ISBN-13: 9781463410803
Publisher: AuthorHouse
Publication date: 06/22/2011
Pages: 200
Product dimensions: 6.00(w) x 9.00(h) x 0.46(d)

Read an Excerpt


Based On A True Story
By Stephen Mateo


Copyright © 2011 Stephen Mateo
All right reserved.

ISBN: 978-1-4634-1080-3

Chapter One

It was ten in the morning and Mike rushed around his one bedroom apartment half dressed, a suitcase lying open on the end of his bed. "Where the hell are my keys?" he shouted, half expecting a reply. Mike lifted another sofa cushion and hurled it across the room; however, his car keys remained elusive.

"Oh Christ, it's ten o'clock, I've got to get it together or I'll never make the plane. And why the hell does she need to have all these god damned cushions?"

Mike's words left a bitter taste in his mouth, just like the bitterness of his late morning realization that Christine had left without saying good bye, and not knowing whether she'd be there when Mike returned from Toronto.

He should've finished packing last night, but he was too busy trying to save his relationship after another of their heated arguments. Those seemed to be happening more and more lately over the same subject ... having a baby.

Mike was angry. His anger would eventually turn to shock, but not just yet. Why would she pick this moment to end it? To throw it all away? It's not like she didn't know what an important weekend this is for me.

Mike had been planning his parent's 50th wedding anniversary for the past six months.

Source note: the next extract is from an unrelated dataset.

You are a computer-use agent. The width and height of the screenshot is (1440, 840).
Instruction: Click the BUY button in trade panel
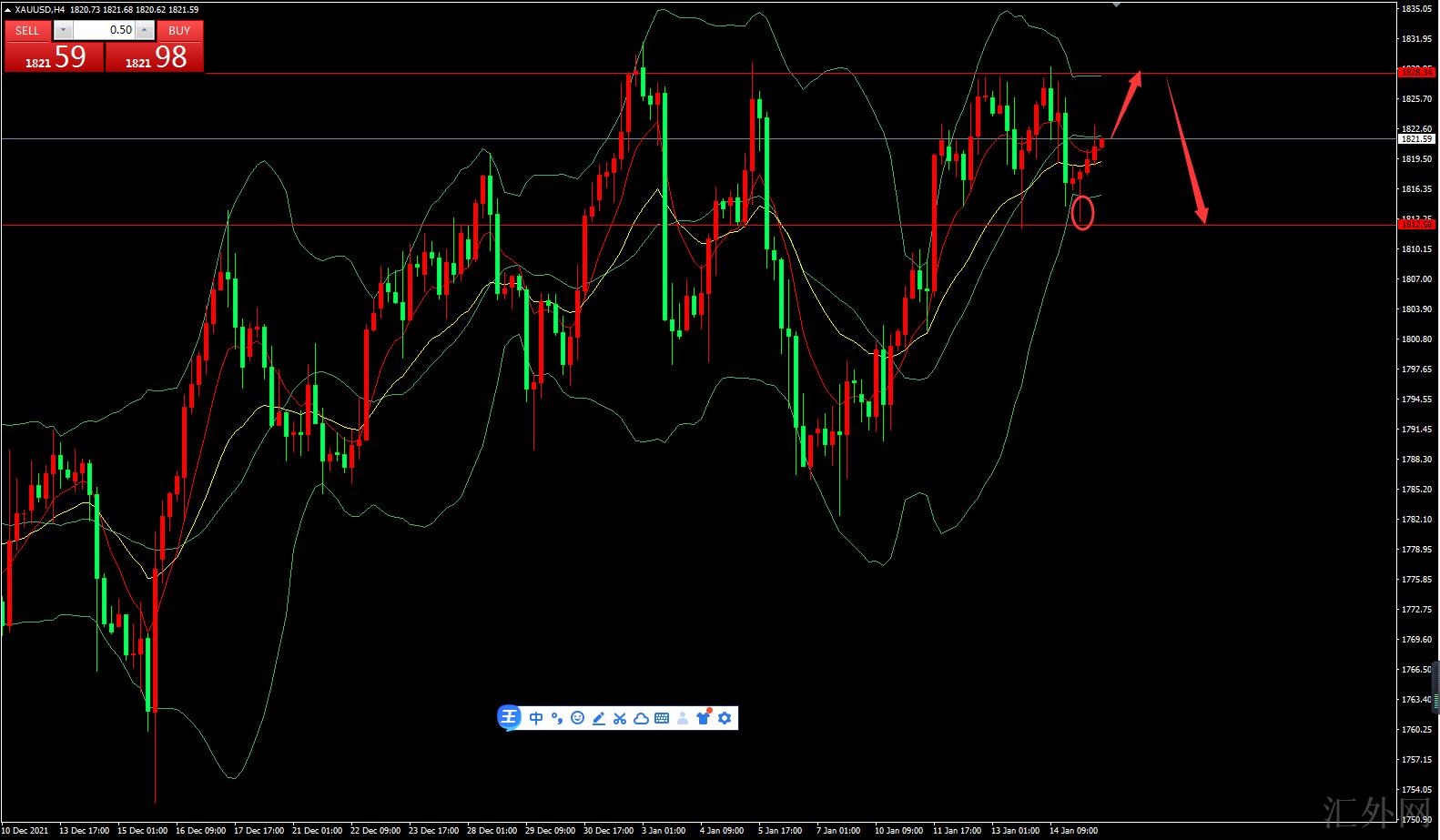tap(179, 30)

He was on top of every detail: invitations, music, tables, chairs, bartender, food; tents just in case it rained. He'd even found an Episcopalian minister to surprise them with renewing their vows.

It was being held at the house where he and his siblings were raised, five in total; three boys and two girls. Mike was the one elected to handle the details, since he had more time on his hands than anyone else. Still unmarried, he was the one brother who hadn't gotten around to having kids. And after last night, I don't think either will be happening anytime soon.

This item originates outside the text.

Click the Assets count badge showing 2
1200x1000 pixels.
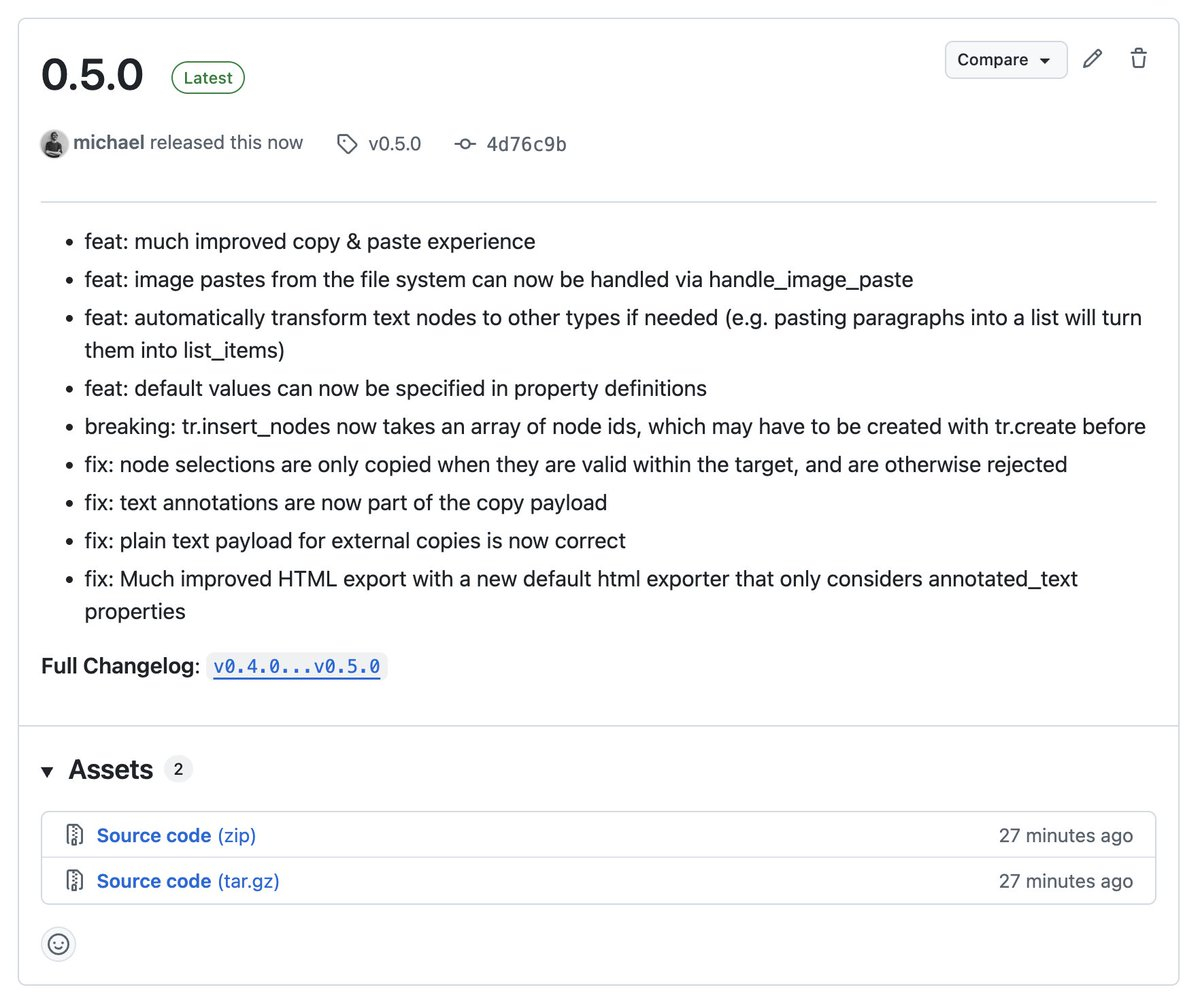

Everyone was flying in for the big event. His sister Nancy was coming in with her husband and four kids from Switzerland, his other sister Maria and her husband, his older brothers George and Paul and their families were coming in ... and Mike was alone.

Perhaps it was the stress of a big family gathering that intimidated her, perhaps it really was that she felt something had gone out of their relationship by not having children; either way Christine said she felt they needed some time apart, "To think about our relationship, and whether it's something I want to continue," she'd said.

She sounded much like a sales exec when she was in the midst of one of her tirades. It's partially what attracted Mike to her in the first place, but it's also part of what kept him from taking that next step with her.

How can I marry her if I have to negotiate my way into her life? Guess this is what happens when you're 40 and your life isn't where you thought it would be, and doesn't look like it's going there anytime soon.

The truth was, Mike didn't want to face the concept of life without Christine, at least not at this very moment anyway.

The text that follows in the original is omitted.